View previous topic :: View next topic |
Author |
Message |
tuxmainy n00b
Joined: 15 Nov 2016 Posts: 8
|
Posted: Sun May 14, 2023 3:59 pm Post subject: PFL looking for new owner! |
|
|
Hi,
as the subject says: I, the founder and current owner of PFL (https://portagefilelist.de/), am looking for a new owner. You may have noticed the recent lack of maintenance and support of PFL. The reasons are mainly private and shouldn't be discussed here.

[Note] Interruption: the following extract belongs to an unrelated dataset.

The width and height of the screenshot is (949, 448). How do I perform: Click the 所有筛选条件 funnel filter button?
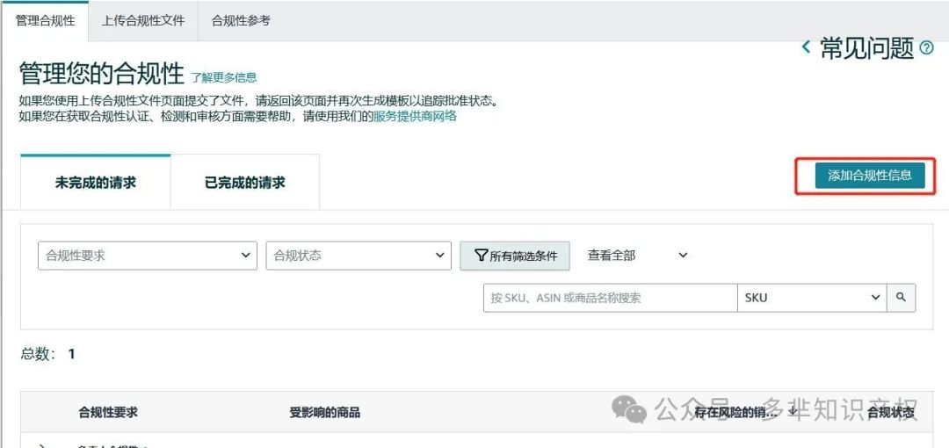[515, 256]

So here I am after ~15 years asking for anyone who want's to take over PFL. This includes the domain as well. The software can be found in github (https://github.com/portagefilelist). The website code is missing because it contains code which is not licensed by me. So I guess the web site has to be rewritten. And to be honest the website really needs a refresh
So from my point of view your job would be:
1. install all the server side stuff on your / a server
2. create a new website for doing queries (remember the API used by e-file)
3. take over the domain
4. have fun with maintaining the data and PFL client side stuff
Anyone interested? Otherwise I have to shutdown PFL. Sorry
regards
Daniel
PS: May an admin pin this post to the top? I think this is an important request. |
|
Back to top |
|
|
pjp Administrator
Joined: 16 Apr 2002 Posts: 20552
|
Posted: Sun May 14, 2023 4:36 pm Post subject: |
|
|
I'm sorry to hear you have to move on from the project (it sounds like maybe you would have preferred to not).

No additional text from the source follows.